Bernard Moore Pottery
Bernard Moore was an influential British pottery designer and manufacturer.
Brief History and Description
Bernard Moore was born on 13th January 1850. His father, Samuel Moore was a successful potter and was the partner of the pottery company, Hamilton & Moore. Bernard had his early schooling at the St. Mary's Convent School at Chesterfield. In 1865, after leaving school, Bernard joined his father at his pottery works.
By 1870, Bernard and his brother Samuel Vincent eventually succeeded their father’s Staffordshire pottery works, where they produced marketable china, and the highly commercially successful ornamental pottery. Bernard spent a lot of time experimenting with glazes as he had a fascination with pottery from the Far East. Bernard spent nearly 40 years working with his brother at the pottery firm Moore Brothers, in Stoke-on-Trent.
In 1905, the Moore Brothers decided to sell their firm and Bernard Moore set up his own pottery works, which lasted from 1905 to 1915. His son, Bernard Joseph Moore acted as a consultant to his firm. It was after he went solo, Bernard began to produce technically remarkable pieces with flambe and sang de boeuf glazes, catering to an international market.
He was particularly interested in recreating oriental glazes from the Ming Dynasty period. Bernard Moore’s work was well received and he had clients from America, Europe, and the UK. Unfortunately, most of his works were destroyed in a fire at an exhibition house in Brussels during 1910.
Bernard Moore passed away on 3rd April 1935 at his home at the age of 85.
Guide for Collectors
Bernard Moore pottery is very popular with collectors worldwide and even today, his rare pieces are still sought after. His work with flambe glazes had a great influence on the pottery and ceramic industry. He used copper and other metals in his flambe glazes resulting in intense hue, which were glowing and speckled with golden highlights.
The British Museum in 1902, using Bernard’s pieces, tried to develop ancient Chinese style flambe glazes. Details about Bernard Moore’s works can be got from the BCS (British Ceramic Society) of which he was president during the years 1902 and 1903.
Bernard Moore pottery can also be found in a number of auction houses (viz., Christie's and Bonhams) and in private collections. With the onset of the internet, many of his pieces can also be found at the online shopping mall, eBay. The book "Bernard Moore" by Aileen Dawson also gives a detailed insight in to the potters life and works.

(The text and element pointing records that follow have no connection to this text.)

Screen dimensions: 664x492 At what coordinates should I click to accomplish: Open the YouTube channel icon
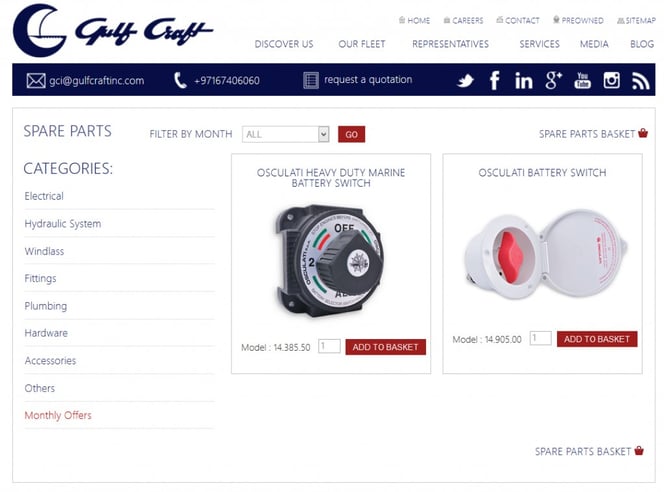coord(582,80)
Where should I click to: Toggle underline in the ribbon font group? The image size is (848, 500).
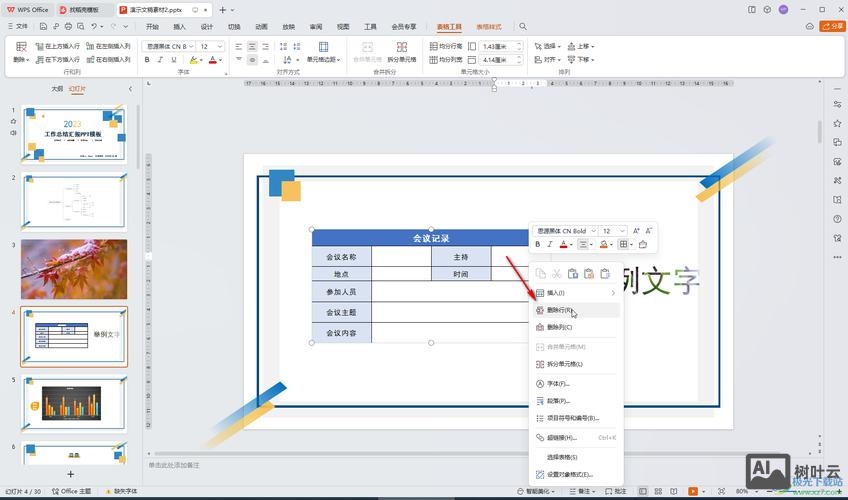pos(175,60)
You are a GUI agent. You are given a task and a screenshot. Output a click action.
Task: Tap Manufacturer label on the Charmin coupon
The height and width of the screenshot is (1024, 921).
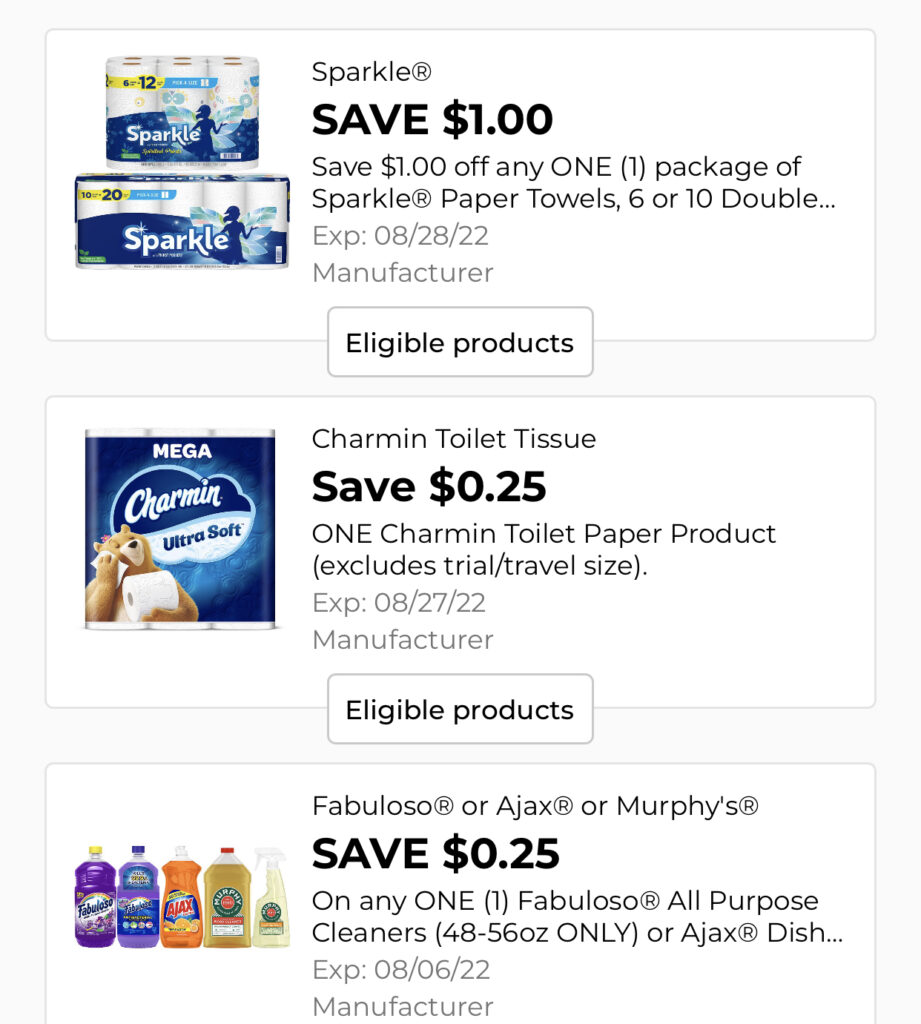[402, 640]
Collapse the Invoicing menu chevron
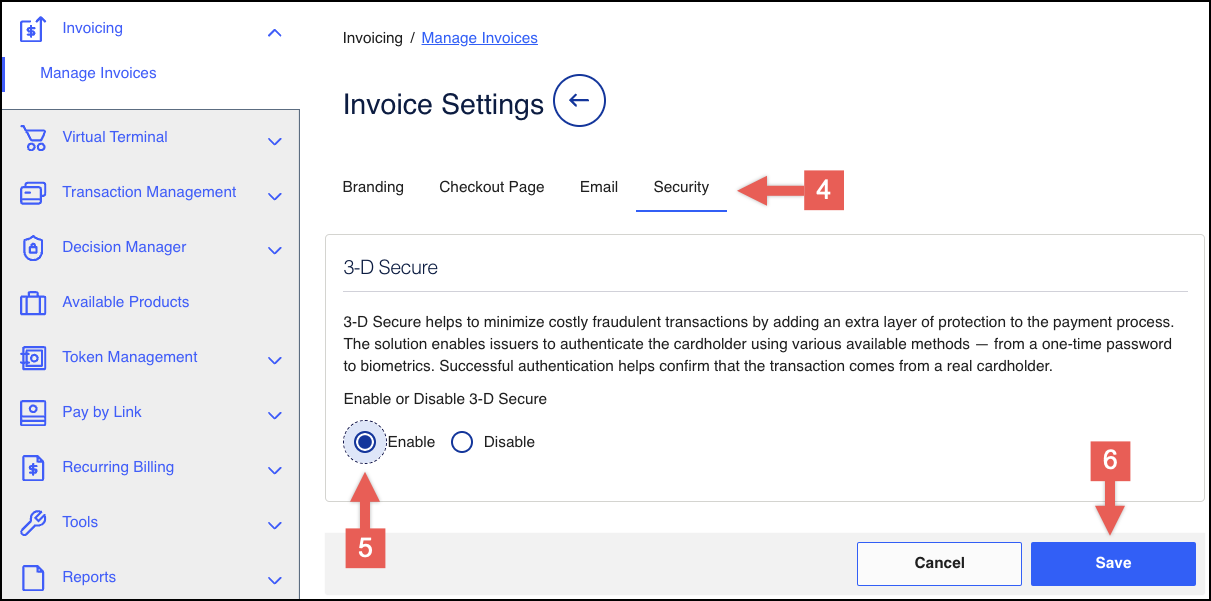1211x601 pixels. 275,33
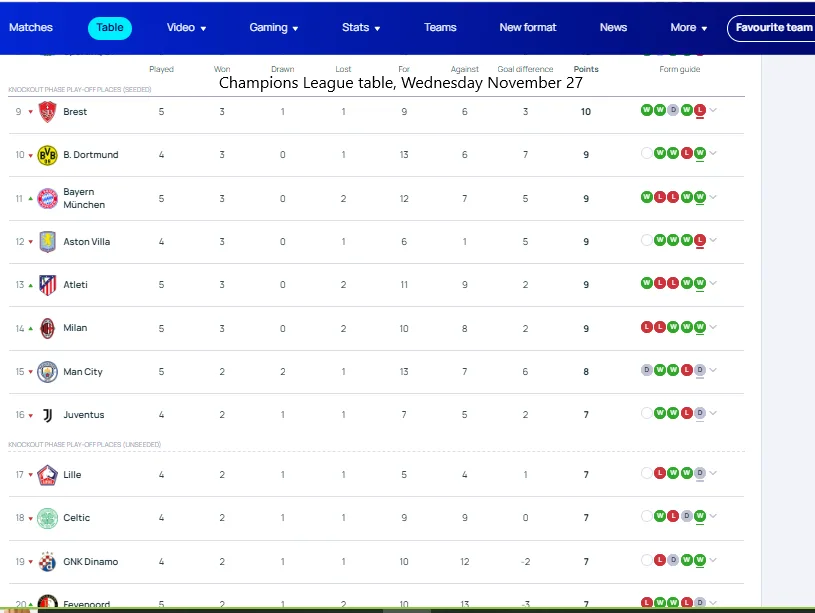Open the Stats dropdown menu
The width and height of the screenshot is (815, 613).
360,28
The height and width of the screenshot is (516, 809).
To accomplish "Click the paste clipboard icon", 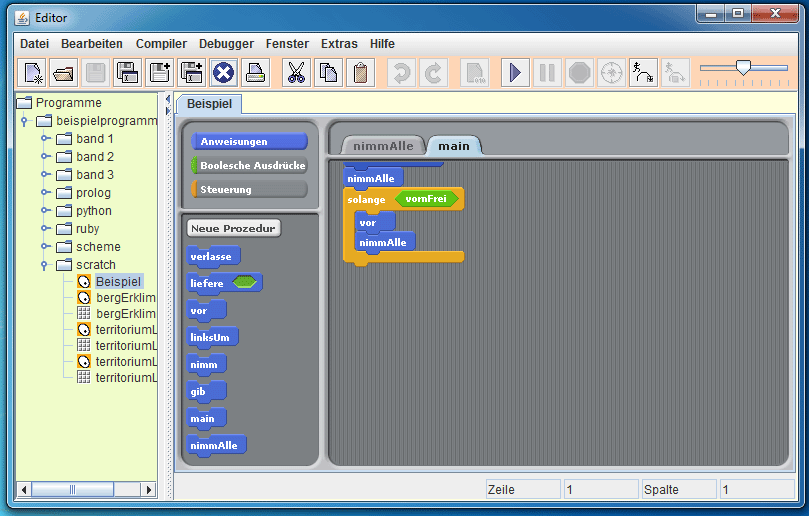I will 360,73.
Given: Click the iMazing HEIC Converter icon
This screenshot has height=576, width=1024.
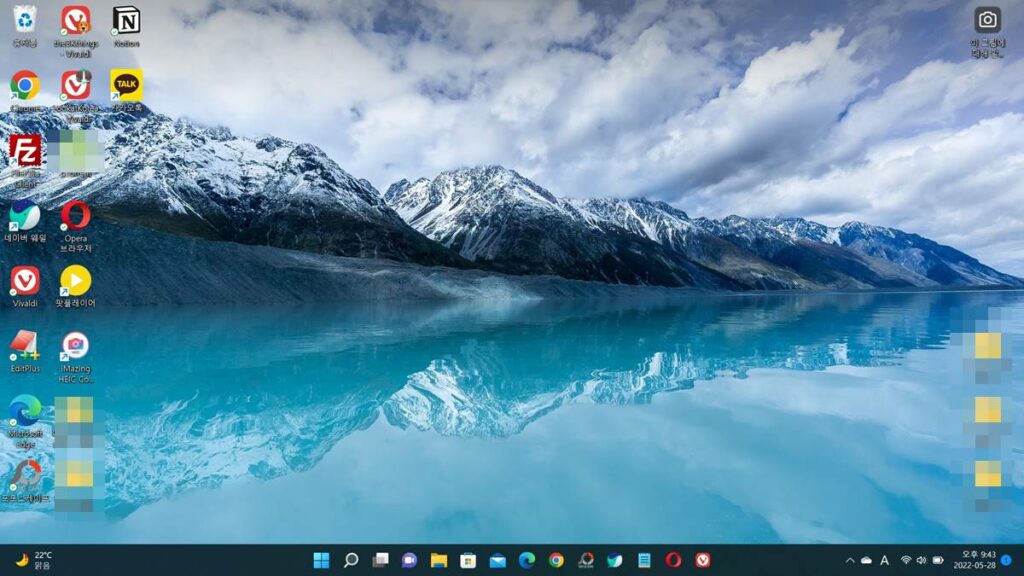Looking at the screenshot, I should point(75,346).
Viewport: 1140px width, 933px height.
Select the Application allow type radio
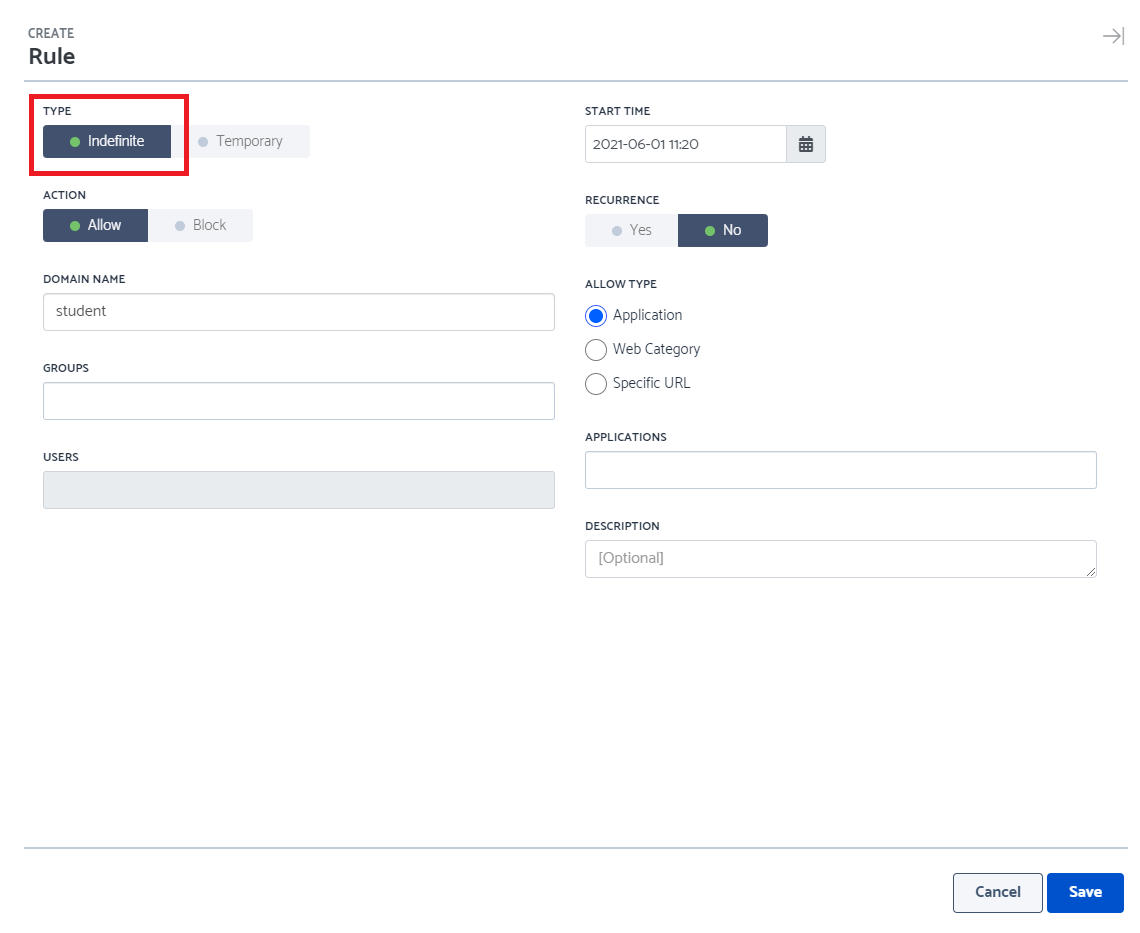(x=595, y=316)
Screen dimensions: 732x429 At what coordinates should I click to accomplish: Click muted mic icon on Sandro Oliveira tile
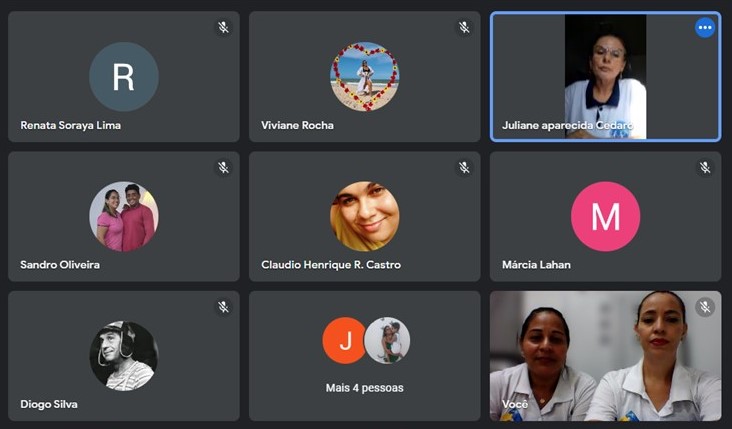(224, 167)
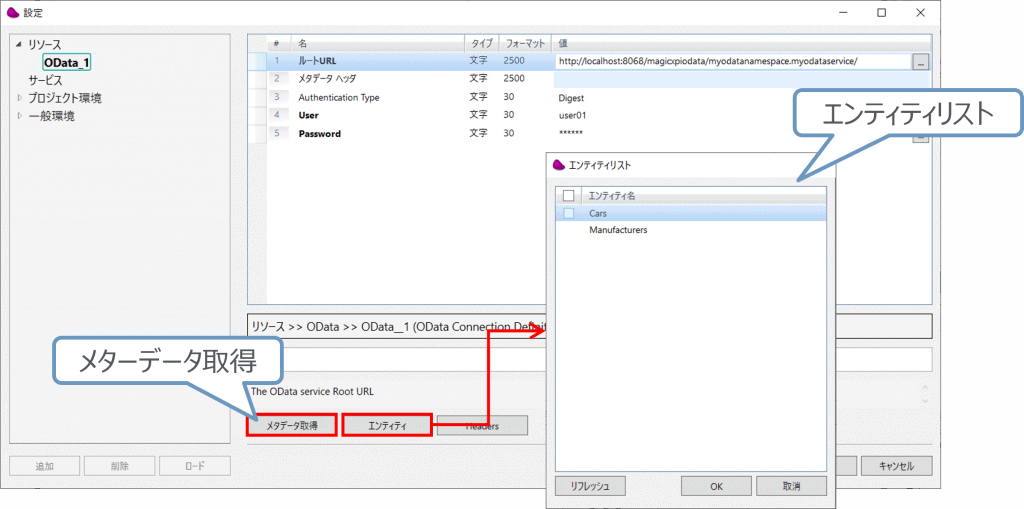Open the エンティティ button
Image resolution: width=1024 pixels, height=509 pixels.
coord(387,426)
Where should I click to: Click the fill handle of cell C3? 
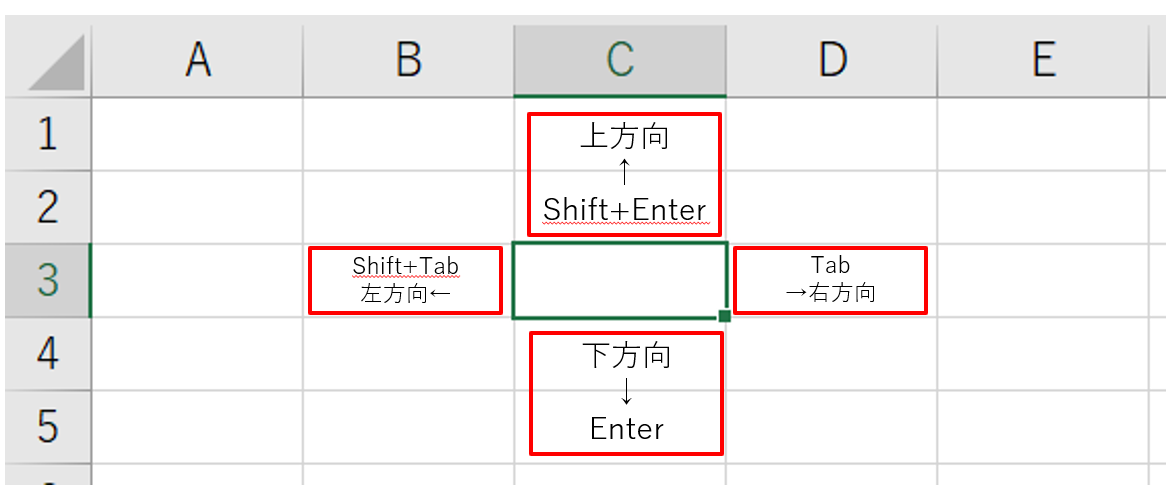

A small tip for collectors - The Bernard Moore insignia or signature or the symbols BM is usually printed or painted on the back of the pottery and in some pieces made between (1905 and 1915) and in other pieces, it has the year printed alongside as well.
Notable Auction Sales
There are many Bernard Moore pottery works that have been auctioned in the open market. The most expensive one to date is "Royal Doulton Flambe", a rare experimental Vase with Viking Longboat painted with a ship at sea with standing figures aboard, and heightened with turquoise-colored beading on a flambe and amber ground, which was sold for a premium price of £6,960 on 23rd September, 2009 at Bonham's, New Bond Street, London.
The other expensive pieces include a flambe ovoid vase and cover images that went for a premium price of £3,525 (which was double its estimated price) on 29th March, 2001 at Christie’s London, South Kensington.
Another piece, a Flambe rabbit Image went for a premium price of £2,585 (four times its estimate) on 20th June, 2002 at Christie’s, London, South Kensington.
Some of his popular works that have been auctioned include a "flambe pottery vase and cover" that went for a premium price of $1,200 on 7th April 2006 at Christie’s, New York. Another Bernard Moore flambe pottery piece, "Ginger jar and cover", went for a premium price of $1,200 also on 7th April 2006 at Christie’s, New York.
Another rare Bernard Moore piece, a "Flambe Monkey," went for a premium price of £816 on 13th March, 2008 at Bonham's, New Bond Street, London.